The heralded tabloid sized pamphlet “Customs norms that all travelers should know” went on sale a few days ago at Cuban newsstands and post offices.
These tabloids have become the preferred form of communication between the Cuban government and its citizens: they are used to disseminate information on topics ranging from the political guidelines of the Cuban Communist Party to courses offered by the televised University for All, or such contents as the Cuban Constitution and the Transit laws.
The customs tabloid “flew out the door” in a few days. Today many newstands have posted signs: “Out of Customs Tabloids.”
This is a rare phenomenon, since the majority of the tabloids remain available for weeks or months.
Obviously, people went out en masse to buy them, to foresee what they or their family members should do “at the border”, when it’s time to travel.
Today much criticism is heard – at times publicly – of the Customs regulations (and those of its twin brother, immigration services) since these frequently turn out to be very restrictive. In this vein, the tabloid itself informs us on page eight that bringing in “electric water heaters” for non-commercial use, or “electrical resistance coils of any type” is prohibited.
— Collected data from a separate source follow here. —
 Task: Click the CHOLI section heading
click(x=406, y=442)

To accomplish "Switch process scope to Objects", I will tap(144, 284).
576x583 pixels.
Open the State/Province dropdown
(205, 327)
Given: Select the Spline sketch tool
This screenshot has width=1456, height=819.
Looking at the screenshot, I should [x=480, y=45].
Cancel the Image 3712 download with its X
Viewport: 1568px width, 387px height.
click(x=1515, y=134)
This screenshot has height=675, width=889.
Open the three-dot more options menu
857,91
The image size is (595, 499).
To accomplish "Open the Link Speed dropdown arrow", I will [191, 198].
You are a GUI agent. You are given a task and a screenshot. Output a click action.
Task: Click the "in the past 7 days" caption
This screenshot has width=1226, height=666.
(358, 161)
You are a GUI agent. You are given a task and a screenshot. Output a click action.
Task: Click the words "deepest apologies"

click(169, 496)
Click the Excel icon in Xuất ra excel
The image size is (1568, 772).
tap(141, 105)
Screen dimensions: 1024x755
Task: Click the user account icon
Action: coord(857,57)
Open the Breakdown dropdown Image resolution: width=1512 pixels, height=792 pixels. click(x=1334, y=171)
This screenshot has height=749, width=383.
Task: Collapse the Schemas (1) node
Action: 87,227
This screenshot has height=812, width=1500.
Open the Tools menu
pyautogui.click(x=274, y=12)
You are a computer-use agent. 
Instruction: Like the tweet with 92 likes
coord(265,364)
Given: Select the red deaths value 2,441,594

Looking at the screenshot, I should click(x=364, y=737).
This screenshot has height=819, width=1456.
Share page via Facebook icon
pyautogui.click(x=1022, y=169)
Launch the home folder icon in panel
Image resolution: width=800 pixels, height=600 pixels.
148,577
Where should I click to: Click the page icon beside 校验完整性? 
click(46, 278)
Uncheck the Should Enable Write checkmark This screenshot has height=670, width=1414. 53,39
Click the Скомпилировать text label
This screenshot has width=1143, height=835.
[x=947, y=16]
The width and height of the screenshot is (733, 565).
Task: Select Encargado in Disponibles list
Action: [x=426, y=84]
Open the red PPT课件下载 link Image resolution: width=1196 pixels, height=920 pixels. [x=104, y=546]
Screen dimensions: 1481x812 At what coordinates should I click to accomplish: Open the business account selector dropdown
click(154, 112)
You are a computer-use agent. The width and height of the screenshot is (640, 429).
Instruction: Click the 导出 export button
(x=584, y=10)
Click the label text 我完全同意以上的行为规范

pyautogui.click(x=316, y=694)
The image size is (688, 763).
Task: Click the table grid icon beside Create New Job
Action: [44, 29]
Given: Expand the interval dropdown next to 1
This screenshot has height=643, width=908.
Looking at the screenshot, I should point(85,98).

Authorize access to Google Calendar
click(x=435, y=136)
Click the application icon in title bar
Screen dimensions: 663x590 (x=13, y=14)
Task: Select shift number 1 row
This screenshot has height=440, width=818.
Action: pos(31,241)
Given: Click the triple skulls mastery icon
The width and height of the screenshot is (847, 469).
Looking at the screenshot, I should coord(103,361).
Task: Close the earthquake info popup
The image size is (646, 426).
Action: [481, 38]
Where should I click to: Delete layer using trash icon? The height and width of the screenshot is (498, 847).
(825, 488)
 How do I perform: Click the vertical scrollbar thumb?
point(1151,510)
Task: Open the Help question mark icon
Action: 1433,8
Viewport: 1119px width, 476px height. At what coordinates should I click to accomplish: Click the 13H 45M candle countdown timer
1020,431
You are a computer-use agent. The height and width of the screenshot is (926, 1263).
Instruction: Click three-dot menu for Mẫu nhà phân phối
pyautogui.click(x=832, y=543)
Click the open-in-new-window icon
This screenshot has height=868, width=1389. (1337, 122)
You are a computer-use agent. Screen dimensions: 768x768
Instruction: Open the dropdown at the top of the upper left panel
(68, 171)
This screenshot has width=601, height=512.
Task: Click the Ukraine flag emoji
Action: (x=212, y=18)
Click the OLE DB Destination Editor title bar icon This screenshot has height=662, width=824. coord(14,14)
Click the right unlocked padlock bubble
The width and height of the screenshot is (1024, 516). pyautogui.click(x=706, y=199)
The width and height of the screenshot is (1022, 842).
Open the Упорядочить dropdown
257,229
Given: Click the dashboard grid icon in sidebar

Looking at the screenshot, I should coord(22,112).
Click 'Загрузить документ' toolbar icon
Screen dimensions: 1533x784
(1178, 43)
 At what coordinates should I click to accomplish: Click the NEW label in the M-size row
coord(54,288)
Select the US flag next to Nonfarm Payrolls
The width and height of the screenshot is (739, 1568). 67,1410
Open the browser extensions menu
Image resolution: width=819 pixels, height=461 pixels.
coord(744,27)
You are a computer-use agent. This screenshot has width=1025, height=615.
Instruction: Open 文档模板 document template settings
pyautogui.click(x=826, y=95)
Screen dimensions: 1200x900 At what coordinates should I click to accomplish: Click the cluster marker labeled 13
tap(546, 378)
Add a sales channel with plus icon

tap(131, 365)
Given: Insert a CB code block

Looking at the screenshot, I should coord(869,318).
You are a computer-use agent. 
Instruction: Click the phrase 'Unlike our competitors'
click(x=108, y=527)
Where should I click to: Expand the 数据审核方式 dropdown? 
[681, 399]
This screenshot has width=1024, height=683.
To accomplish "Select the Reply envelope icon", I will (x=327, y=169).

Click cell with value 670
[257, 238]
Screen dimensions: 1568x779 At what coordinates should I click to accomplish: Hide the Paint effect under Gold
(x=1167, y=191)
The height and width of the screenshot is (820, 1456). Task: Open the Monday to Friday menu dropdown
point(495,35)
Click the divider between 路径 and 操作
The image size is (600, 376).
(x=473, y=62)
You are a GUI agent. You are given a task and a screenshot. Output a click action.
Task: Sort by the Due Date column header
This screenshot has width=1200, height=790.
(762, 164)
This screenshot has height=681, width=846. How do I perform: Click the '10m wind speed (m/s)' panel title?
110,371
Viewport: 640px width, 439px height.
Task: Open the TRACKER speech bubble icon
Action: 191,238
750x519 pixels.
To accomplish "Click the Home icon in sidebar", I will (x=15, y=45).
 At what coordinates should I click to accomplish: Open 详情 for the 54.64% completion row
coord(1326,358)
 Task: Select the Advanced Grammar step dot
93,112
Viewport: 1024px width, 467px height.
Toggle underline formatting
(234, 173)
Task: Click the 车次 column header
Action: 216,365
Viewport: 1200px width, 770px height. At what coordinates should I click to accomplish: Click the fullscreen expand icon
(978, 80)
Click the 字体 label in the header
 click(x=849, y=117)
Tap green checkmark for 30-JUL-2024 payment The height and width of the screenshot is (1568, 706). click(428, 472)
The import of “wireless microphones and their accessories” (among other things) requires a permit from the Ministry of Information and Communication. As far as exports go, there are strict limitations on taking out rolled tobacco or animal and plant specimens.
It should be added that the General Customs Department of the Republic has been characterized by its ever more transparent and visible commitment to confront corruption.
The last page of the “Customs Norms” tabloid contains several suggestions regarding how to avoid being “charged with the crime of bribery” and offers a series of contacts for obtaining further information and clarifications or for making complaints. Several television spots have recently been transmitted on this theme.
This tabloid costs 1 Cuban peso ($0.04 USD).